Oil futures rose Wednesday, looking to extend a winning streak on upbeat expectations about another large round of U.S. government spending and after industry data showed a large drop in crude inventories.
West Texas Intermediate crude for March delivery rose 36 cents, or 0.6%, to $58.72 a barrel on the New York Mercantile Exchange, putting the U.S. benchmark on track for an eight-day winning streak. April Brent crude, the global benchmark, was up 46 cents, or 0.7%, at $61.55 a barrel on ICE Futures Europe, on track to extend its winning streak to nine days.
“As Brent prices rise above $60 a barrel, there is little reason to doubt that demand fundamentals will justify further recovery in oil prices to long term equilibrium of $65 a barrel and likely beyond by year-end as we are just starting to rev up the U.S. reflation trade engines,” said Stephen Innes, chief global markets strategist at Axi, in a note.
The so-called reflation trade is being driven by expectations for another large dose of fiscal stimulus by the U.S. with President Joe Biden calling for an aid package worth $1.9 trillion to boost recovery from the coronavirus pandemic.
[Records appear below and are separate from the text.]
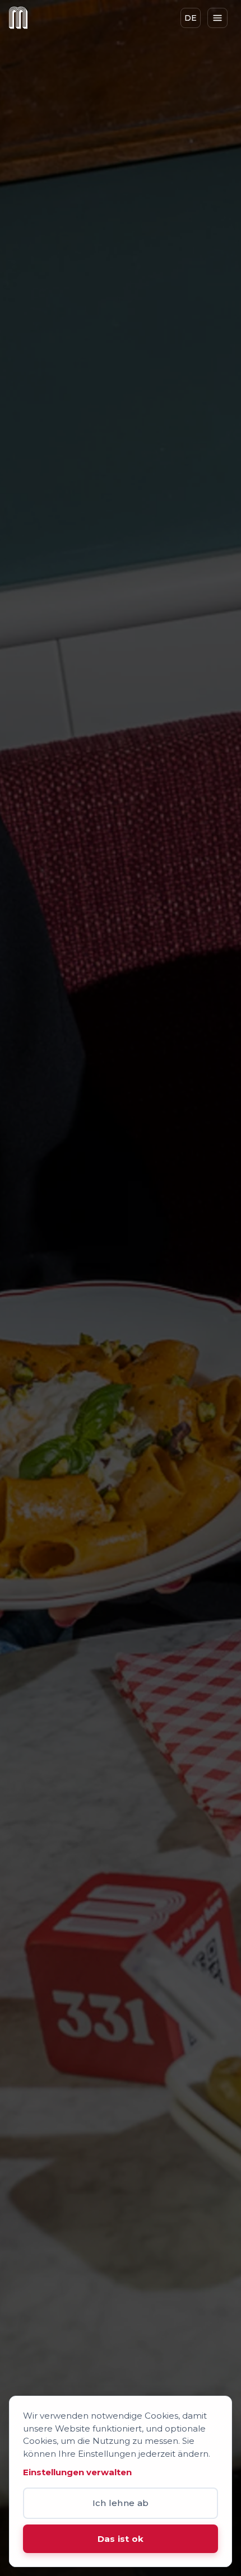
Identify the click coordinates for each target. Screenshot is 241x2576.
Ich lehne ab (120, 2503)
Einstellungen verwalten (77, 2472)
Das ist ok (121, 2538)
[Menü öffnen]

A final package is expected to be shy of that price tag but closer to it than had previously been expected.
Meanwhile, the American Petroleum Institute reported late Tuesday that U.S. crude supplies fell by 3.5 million barrels for the week ended Feb. 5, according to sources. However, the data also showed gasoline stockpiles up by 4.8 million barrels, while distillate inventories declined by 487,000 barrels.
Crude stocks at the Cushing, Okla., storage hub, meanwhile, edged down by 1.4 million barrels for the week, sources said.
More closely followed inventory data from the Energy Information Administration will be released Wednesday. On average, the EIA are expected to show crude inventories down by 2.7 million barrels, according to a survey of analysts conducted by S&P Global Platts. The survey also shows expectations for an inventory increase of 2.7 million barrels for gasoline and a decline of 1.7 million barrels for distillates.